À faire
1. Récrivez en plus court le paragraphe du texte fourni qui commence par « Mais un rebondissement vient modifier ses plans ». Gardez-en les faits principaux.
2. D'après le texte fourni, quel coordinateur du PPE se fait désavouer par certains membres de son groupe ?

Mais un rebondissement vient modifier ses plans. Les députés PPE de la commission, divisés, revotent sur la mise au vote du paquet en plénière : 14 pour, 11 contre. Face à ce résultat, le 29 janvier, Karima Delli demande au président du Parlement, Antonio Tajani, l'inscription des textes à l'agenda de la plénière.
Cette décision aurait pu marquer la fin de cet imbroglio.
Technique no 4 : dynamiter la logique de parti et paralyser le premier groupe du Parlement
Mais non. Ce revirement du PPE en faveur du vote est contesté publiquement par certains de ses membres, comme Elzbieta Lukacijewska (Pologne) et Marian-Jean Marinescu (Roumanie). Ils désavouent ainsi leur coordinateur, Wim van de Camp, et court-circuitent le processus classique (consultation au sein du groupe, prise de position et transmission de cette dernière par le coordinateur).

Données brutes

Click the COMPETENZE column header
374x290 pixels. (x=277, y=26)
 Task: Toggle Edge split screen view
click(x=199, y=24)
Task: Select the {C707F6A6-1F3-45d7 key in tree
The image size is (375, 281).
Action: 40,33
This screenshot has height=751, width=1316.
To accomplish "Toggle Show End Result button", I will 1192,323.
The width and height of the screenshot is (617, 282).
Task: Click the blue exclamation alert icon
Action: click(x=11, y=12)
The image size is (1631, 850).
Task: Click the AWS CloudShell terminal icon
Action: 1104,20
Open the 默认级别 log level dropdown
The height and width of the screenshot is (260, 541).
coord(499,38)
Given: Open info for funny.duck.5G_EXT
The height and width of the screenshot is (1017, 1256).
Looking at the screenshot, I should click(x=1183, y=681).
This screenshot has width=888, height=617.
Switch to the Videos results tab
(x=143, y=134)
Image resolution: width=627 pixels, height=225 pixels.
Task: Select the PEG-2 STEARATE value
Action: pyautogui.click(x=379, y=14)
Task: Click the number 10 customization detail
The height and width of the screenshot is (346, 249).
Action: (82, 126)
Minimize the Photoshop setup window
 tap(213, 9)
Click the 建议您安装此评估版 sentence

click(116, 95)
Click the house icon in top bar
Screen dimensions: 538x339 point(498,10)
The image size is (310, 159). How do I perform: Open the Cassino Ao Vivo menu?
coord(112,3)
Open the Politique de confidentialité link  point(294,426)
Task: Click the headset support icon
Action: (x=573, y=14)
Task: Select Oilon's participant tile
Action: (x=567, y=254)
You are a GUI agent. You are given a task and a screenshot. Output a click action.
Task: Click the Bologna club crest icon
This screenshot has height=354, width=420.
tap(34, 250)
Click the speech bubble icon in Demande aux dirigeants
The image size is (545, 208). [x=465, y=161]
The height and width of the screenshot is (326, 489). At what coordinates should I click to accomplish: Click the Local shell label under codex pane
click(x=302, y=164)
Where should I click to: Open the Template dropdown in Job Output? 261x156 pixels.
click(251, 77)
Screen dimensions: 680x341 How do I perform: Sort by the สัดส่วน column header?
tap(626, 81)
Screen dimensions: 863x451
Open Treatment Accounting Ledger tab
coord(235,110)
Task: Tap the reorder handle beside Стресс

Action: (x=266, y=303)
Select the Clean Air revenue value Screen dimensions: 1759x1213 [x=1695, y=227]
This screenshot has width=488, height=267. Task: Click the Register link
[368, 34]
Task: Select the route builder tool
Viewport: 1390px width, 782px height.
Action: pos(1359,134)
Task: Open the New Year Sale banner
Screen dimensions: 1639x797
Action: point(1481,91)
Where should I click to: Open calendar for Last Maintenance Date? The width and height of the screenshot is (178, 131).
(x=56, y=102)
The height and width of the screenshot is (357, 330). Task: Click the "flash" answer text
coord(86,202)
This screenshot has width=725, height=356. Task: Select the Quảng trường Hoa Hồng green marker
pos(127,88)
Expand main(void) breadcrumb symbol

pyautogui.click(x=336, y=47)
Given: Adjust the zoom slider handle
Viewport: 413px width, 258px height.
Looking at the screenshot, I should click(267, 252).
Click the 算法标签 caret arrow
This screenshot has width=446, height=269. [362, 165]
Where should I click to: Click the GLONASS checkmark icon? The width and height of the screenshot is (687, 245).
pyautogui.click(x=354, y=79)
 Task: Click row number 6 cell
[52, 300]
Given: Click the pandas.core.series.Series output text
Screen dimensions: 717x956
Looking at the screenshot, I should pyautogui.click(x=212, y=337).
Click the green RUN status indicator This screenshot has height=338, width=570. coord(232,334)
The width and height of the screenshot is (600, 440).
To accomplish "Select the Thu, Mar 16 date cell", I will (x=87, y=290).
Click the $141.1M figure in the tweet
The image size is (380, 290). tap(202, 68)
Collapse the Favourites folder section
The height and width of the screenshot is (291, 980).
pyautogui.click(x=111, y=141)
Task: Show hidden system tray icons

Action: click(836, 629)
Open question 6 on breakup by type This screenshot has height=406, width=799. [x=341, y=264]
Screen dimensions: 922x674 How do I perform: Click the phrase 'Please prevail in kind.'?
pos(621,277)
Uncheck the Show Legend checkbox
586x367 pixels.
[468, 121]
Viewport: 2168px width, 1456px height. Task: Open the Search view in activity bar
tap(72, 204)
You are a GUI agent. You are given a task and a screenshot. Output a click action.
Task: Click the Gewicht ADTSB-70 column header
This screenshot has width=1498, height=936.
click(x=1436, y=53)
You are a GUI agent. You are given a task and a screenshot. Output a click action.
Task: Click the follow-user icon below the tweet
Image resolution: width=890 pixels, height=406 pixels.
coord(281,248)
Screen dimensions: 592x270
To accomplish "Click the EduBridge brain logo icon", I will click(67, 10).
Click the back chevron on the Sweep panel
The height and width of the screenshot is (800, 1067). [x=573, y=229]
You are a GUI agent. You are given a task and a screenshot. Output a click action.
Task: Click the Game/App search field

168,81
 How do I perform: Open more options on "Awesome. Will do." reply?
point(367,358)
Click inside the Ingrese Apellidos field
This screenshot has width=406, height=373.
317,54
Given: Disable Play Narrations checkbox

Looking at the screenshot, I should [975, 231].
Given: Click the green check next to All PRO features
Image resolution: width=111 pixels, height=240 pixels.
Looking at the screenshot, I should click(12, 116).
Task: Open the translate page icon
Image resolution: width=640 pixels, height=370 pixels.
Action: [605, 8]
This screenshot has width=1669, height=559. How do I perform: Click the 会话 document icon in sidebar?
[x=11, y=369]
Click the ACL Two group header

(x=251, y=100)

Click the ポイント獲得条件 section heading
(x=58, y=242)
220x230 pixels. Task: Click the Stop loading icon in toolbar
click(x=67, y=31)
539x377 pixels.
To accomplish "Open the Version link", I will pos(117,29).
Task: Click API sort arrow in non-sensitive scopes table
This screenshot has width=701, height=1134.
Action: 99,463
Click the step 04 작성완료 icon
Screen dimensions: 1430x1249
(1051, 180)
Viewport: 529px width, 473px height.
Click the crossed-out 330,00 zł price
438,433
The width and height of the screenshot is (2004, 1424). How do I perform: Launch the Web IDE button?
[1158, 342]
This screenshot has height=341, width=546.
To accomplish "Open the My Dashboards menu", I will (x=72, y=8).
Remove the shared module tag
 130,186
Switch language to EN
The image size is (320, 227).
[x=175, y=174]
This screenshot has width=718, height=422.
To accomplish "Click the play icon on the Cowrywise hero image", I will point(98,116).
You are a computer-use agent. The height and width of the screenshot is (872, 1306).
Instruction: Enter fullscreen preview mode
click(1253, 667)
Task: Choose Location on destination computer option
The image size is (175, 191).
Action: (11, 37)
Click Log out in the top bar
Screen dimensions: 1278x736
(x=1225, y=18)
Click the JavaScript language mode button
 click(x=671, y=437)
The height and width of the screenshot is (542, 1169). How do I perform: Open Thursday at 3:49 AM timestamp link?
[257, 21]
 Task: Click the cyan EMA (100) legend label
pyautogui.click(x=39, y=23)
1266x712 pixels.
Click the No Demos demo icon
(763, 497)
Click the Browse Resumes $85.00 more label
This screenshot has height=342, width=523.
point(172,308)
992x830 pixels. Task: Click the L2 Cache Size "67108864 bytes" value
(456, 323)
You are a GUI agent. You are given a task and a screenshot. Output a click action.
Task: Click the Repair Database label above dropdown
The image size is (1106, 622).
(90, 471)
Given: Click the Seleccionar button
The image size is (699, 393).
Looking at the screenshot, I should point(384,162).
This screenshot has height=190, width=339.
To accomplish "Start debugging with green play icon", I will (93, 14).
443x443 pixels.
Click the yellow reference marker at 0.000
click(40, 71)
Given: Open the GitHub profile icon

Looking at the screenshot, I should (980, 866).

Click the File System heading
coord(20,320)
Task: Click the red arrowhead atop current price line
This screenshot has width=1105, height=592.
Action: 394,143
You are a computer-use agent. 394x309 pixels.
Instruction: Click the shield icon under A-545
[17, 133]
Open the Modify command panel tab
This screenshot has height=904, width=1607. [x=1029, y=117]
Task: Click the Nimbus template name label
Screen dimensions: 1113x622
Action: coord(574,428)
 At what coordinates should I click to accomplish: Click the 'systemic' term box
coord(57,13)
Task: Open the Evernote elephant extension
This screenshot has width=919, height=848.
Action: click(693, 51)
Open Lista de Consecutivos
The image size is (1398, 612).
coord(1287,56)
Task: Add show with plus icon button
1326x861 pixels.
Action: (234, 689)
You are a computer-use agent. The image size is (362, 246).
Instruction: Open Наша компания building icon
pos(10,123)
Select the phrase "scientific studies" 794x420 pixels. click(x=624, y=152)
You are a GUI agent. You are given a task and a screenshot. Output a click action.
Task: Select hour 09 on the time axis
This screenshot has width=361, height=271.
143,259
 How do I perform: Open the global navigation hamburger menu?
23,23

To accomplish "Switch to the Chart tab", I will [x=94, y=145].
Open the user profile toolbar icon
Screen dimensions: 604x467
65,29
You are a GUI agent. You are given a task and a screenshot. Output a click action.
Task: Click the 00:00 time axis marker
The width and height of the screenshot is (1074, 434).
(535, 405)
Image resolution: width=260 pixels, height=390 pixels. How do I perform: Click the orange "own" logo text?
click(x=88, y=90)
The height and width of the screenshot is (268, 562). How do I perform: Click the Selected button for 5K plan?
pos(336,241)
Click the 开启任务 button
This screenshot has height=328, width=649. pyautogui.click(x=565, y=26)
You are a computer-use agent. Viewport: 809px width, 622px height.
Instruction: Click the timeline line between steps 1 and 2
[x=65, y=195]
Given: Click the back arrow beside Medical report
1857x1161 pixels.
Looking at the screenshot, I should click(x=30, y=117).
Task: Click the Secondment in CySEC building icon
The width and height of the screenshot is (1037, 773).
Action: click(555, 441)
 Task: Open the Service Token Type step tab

Réponses
1. Un rebondissement survient. Les députés PPE de la commission, divisés, votent à nouveau sur l'envoi du paquet en plénière : 14 voix pour, 11 contre. Le 29 janvier, Karima Delli demande alors à Antonio Tajani, président du Parlement, d'inscrire les textes à l'agenda de la plénière.

2. Wim van de Camp.